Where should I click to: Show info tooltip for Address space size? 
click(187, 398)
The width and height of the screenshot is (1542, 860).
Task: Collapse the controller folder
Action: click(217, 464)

▬▬▬▬▬▬

* WHAT IS EXPECTED
Reprint the complete listing exactly.

* WRITTEN SOLUTION
Where should I click to: Show info tooltip for Address space size? 
click(187, 398)
The width and height of the screenshot is (1542, 860).
Task: Collapse the controller folder
Action: click(217, 464)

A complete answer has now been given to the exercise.